Problem to solve:
Change every "Identify the location of" in the data below to "Find the position of". Leave everything else in the data as it is.

[Saved data entries]

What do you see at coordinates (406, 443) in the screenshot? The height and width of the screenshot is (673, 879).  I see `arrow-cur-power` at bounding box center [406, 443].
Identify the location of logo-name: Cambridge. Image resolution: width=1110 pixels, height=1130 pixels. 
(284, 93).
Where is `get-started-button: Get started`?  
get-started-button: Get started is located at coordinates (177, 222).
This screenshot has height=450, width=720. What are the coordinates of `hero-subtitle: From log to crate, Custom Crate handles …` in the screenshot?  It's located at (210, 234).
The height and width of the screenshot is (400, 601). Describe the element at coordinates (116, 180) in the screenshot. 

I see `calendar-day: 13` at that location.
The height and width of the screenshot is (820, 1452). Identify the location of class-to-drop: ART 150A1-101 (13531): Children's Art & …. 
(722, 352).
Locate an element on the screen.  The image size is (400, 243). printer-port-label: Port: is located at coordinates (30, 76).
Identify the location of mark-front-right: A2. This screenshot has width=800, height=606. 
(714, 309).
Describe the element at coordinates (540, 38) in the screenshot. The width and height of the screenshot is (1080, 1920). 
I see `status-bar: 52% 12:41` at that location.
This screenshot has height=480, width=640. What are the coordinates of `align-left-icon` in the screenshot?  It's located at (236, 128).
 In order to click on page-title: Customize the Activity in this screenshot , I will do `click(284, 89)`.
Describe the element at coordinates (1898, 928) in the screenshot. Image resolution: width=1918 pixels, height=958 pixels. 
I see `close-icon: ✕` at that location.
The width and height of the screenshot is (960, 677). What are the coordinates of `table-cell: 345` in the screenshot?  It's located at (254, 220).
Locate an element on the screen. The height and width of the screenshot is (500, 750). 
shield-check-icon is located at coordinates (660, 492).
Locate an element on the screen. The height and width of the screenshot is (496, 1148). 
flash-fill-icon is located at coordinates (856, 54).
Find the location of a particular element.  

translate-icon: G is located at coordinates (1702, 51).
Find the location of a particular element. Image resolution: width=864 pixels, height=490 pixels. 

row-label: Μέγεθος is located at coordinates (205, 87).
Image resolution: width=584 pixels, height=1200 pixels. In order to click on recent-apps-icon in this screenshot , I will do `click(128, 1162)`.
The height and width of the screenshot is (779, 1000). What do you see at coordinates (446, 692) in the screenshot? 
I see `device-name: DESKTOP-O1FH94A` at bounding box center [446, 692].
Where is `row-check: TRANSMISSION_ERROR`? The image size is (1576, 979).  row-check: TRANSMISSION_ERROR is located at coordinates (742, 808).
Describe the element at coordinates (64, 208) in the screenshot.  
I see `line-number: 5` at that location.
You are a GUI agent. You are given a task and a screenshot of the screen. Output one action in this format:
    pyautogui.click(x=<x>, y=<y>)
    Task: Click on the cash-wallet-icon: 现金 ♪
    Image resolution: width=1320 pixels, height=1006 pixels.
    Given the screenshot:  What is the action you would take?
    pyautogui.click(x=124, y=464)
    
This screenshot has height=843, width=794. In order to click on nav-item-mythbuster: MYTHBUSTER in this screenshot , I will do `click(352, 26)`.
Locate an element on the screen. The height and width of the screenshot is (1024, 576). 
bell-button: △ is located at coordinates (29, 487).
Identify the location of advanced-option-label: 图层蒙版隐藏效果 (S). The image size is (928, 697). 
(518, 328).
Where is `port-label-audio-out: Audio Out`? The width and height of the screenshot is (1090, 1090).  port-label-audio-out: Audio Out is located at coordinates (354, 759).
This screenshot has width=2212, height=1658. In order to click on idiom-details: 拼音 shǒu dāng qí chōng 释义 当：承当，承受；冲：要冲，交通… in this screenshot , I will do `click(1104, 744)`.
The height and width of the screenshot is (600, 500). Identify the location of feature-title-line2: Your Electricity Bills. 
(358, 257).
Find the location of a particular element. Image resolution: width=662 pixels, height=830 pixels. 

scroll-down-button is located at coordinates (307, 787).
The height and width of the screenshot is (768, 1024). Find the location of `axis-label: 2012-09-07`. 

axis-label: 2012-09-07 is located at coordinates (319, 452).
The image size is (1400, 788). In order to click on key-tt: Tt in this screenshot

Problem solution:
What do you see at coordinates (406, 443) in the screenshot? The height and width of the screenshot is (673, 879).  I see `arrow-cur-power` at bounding box center [406, 443].
Find the position of logo-name: Cambridge. Image resolution: width=1110 pixels, height=1130 pixels. 
(284, 93).
Where is `get-started-button: Get started`?  
get-started-button: Get started is located at coordinates (177, 222).
This screenshot has height=450, width=720. What are the coordinates of `hero-subtitle: From log to crate, Custom Crate handles …` in the screenshot?  It's located at (210, 234).
The height and width of the screenshot is (400, 601). Describe the element at coordinates (116, 180) in the screenshot. 

I see `calendar-day: 13` at that location.
The height and width of the screenshot is (820, 1452). Find the position of class-to-drop: ART 150A1-101 (13531): Children's Art & …. 
(722, 352).
Locate an element on the screen.  The image size is (400, 243). printer-port-label: Port: is located at coordinates (30, 76).
Find the position of mark-front-right: A2. This screenshot has width=800, height=606. 
(714, 309).
Describe the element at coordinates (540, 38) in the screenshot. The width and height of the screenshot is (1080, 1920). 
I see `status-bar: 52% 12:41` at that location.
This screenshot has height=480, width=640. What are the coordinates of `align-left-icon` in the screenshot?  It's located at (236, 128).
 In order to click on page-title: Customize the Activity in this screenshot , I will do `click(284, 89)`.
Describe the element at coordinates (1898, 928) in the screenshot. Image resolution: width=1918 pixels, height=958 pixels. 
I see `close-icon: ✕` at that location.
The width and height of the screenshot is (960, 677). What are the coordinates of `table-cell: 345` in the screenshot?  It's located at (254, 220).
Locate an element on the screen. The height and width of the screenshot is (500, 750). 
shield-check-icon is located at coordinates (660, 492).
Locate an element on the screen. The height and width of the screenshot is (496, 1148). 
flash-fill-icon is located at coordinates (856, 54).
Find the location of a particular element.  

translate-icon: G is located at coordinates (1702, 51).
Find the location of a particular element. Image resolution: width=864 pixels, height=490 pixels. 

row-label: Μέγεθος is located at coordinates (205, 87).
Image resolution: width=584 pixels, height=1200 pixels. In order to click on recent-apps-icon in this screenshot , I will do `click(128, 1162)`.
The height and width of the screenshot is (779, 1000). What do you see at coordinates (446, 692) in the screenshot? 
I see `device-name: DESKTOP-O1FH94A` at bounding box center [446, 692].
Where is `row-check: TRANSMISSION_ERROR`? The image size is (1576, 979).  row-check: TRANSMISSION_ERROR is located at coordinates (742, 808).
Describe the element at coordinates (64, 208) in the screenshot.  
I see `line-number: 5` at that location.
You are a GUI agent. You are given a task and a screenshot of the screen. Output one action in this format:
    pyautogui.click(x=<x>, y=<y>)
    Task: Click on the cash-wallet-icon: 现金 ♪
    Image resolution: width=1320 pixels, height=1006 pixels.
    Given the screenshot:  What is the action you would take?
    pyautogui.click(x=124, y=464)
    
This screenshot has height=843, width=794. In order to click on nav-item-mythbuster: MYTHBUSTER in this screenshot , I will do `click(352, 26)`.
Locate an element on the screen. The height and width of the screenshot is (1024, 576). 
bell-button: △ is located at coordinates (29, 487).
Find the position of advanced-option-label: 图层蒙版隐藏效果 (S). The image size is (928, 697). 
(518, 328).
Where is `port-label-audio-out: Audio Out`? The width and height of the screenshot is (1090, 1090).  port-label-audio-out: Audio Out is located at coordinates (354, 759).
This screenshot has width=2212, height=1658. In order to click on idiom-details: 拼音 shǒu dāng qí chōng 释义 当：承当，承受；冲：要冲，交通… in this screenshot , I will do `click(1104, 744)`.
The height and width of the screenshot is (600, 500). Find the position of feature-title-line2: Your Electricity Bills. 
(358, 257).
Find the location of a particular element. Image resolution: width=662 pixels, height=830 pixels. 

scroll-down-button is located at coordinates (307, 787).
The height and width of the screenshot is (768, 1024). Find the location of `axis-label: 2012-09-07`. 

axis-label: 2012-09-07 is located at coordinates (319, 452).
The image size is (1400, 788). In order to click on key-tt: Tt in this screenshot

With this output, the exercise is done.